With particular reference to FIG. 5, a block diagram of a Z scrambled block 306 in accordance with the principles of the present invention is shown. As mentioned above, Z scramble block 306 does not include a z-bit replacement logic stage, but a jamming logic stage. The contents of the logic-Z address line 402 and the APG_ZSCR_JAM_ADDR register 328 are input to sixteen 2x1 jamming multiplexers 502. The APG_ZSCR_JAM_MASK register 326 selects between two values for each bit to produce a valid Z-address line 504. The effective z-address line 504 addresses the Z scrambled RAM 506 to access a memory location in the Z scrambled RAM 506 that becomes the mapped z-address line 508. The mapped z-address line 508 is input to sixteen channel 2 × 1 scramble enable 510. A valid z-address line 508 is also input to sixteen channel 2 × 1 scramble enable 510. The bit associated with the Z scramble block 306 in the APG_XYZ_SCR_EN register 312, that is, the APG_XYZ_SCR_EN [0] bit, selects a valid Z-address line 504 or a mapped Z-address line 508 to allow the Z scramble block 306 to be selected. Is passed as actual address information 330 at the output of.

This specification illustrates the features of the invention by way of example. Those skilled in the art will appreciate that the present invention may be modified without departing from the scope of the claims. This specification is intended to explain the invention, but is not intended to limit the invention, the scope of the invention is defined only by the appended claims.

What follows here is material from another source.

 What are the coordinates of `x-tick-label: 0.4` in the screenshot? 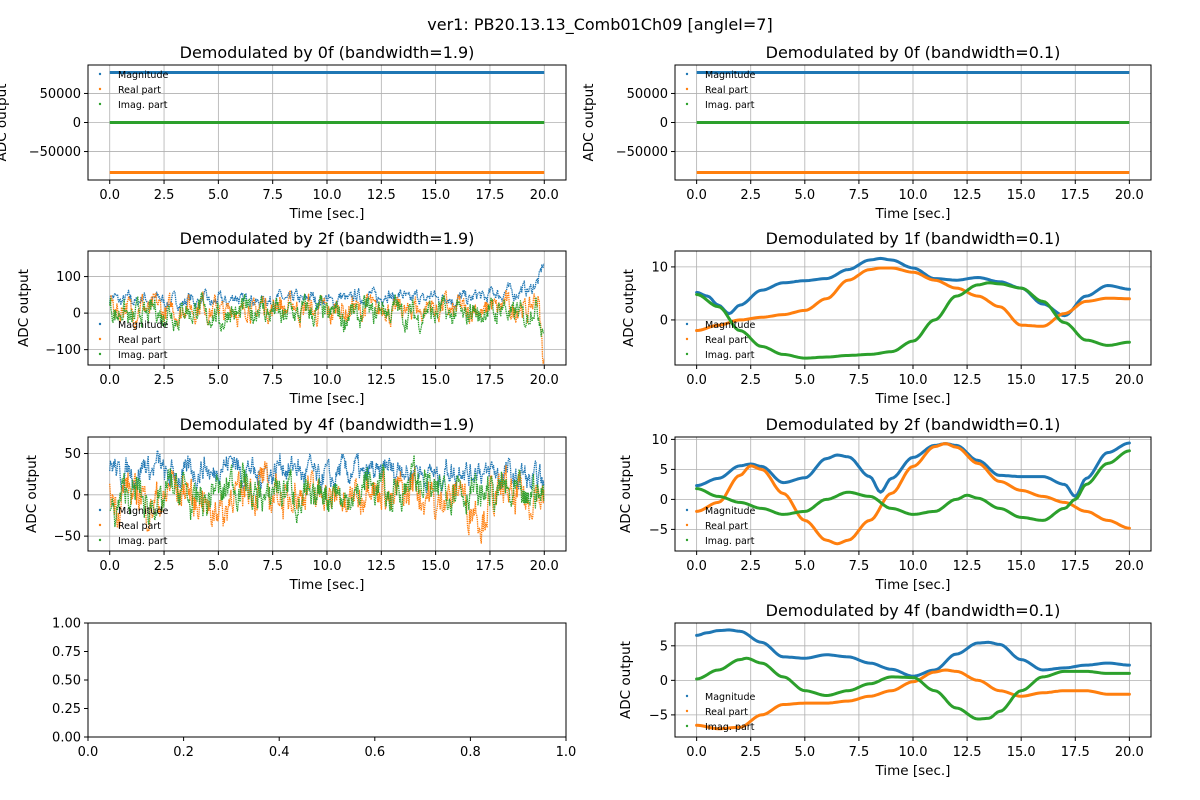 It's located at (280, 752).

Testers in accordance with the principles of the present invention provide additional flexibility and efficiency in developing test patterns over prior art testers.

Claims (10)

A device for managing address channels in a memory tester, One or more address registers 24 for storing a plurality of logical address bits; A plurality of replacement bits 408, each replacement bit corresponding to one of the logical address bits; A bit selector 410 for each logical address bit and replacement bit combination-each bit selector independently selects either the logical address bit or the replacement bit, and an output set of the bit selectors Becomes an effective address 416 -and A vector processor for applying the valid address in the tester; Memory tester address channel management device. The method of claim 1, And further includes a memory 418 accessed using the valid address 416. Memory tester address channel management device. The method of claim 1, A replacement register 24 which stores a number of available bits 402 passed to a number of replacement bit selectors 406-each said replacement bit selector 406 is adapted for each of said plurality of said replacements Corresponding to each one of the bits 408, each said replacement bit selector 406 selecting one of said plurality of available bits 406 to generate one of each of said replacement bits. More containing Memory tester address channel management device. The method of claim 1, One or more second address registers 24 store the plurality of available bits 402. Memory tester address channel management device. The method according to claim 1, wherein Contents of the one or more address registers are generated algorithmically Memory tester address channel management device. The method of claim 3, wherein Each of the replacement bit selectors 406 is addressed to a value specifying which of the available bits 420 will be selected. Memory tester address channel management device. The method of claim 6, Wherein each value specifying which of the available bits is to be selected is stored in one or more select control registers 316. Memory tester address channel management device. The method of claim 7, wherein The one or more select control registers 316 are programmable Memory tester address channel management device. The method of claim 7, wherein The select control registers are programmable independently of one another. Memory tester address channel management device. The method of claim 1, The bit selector may be disabled Memory tester address channel management device.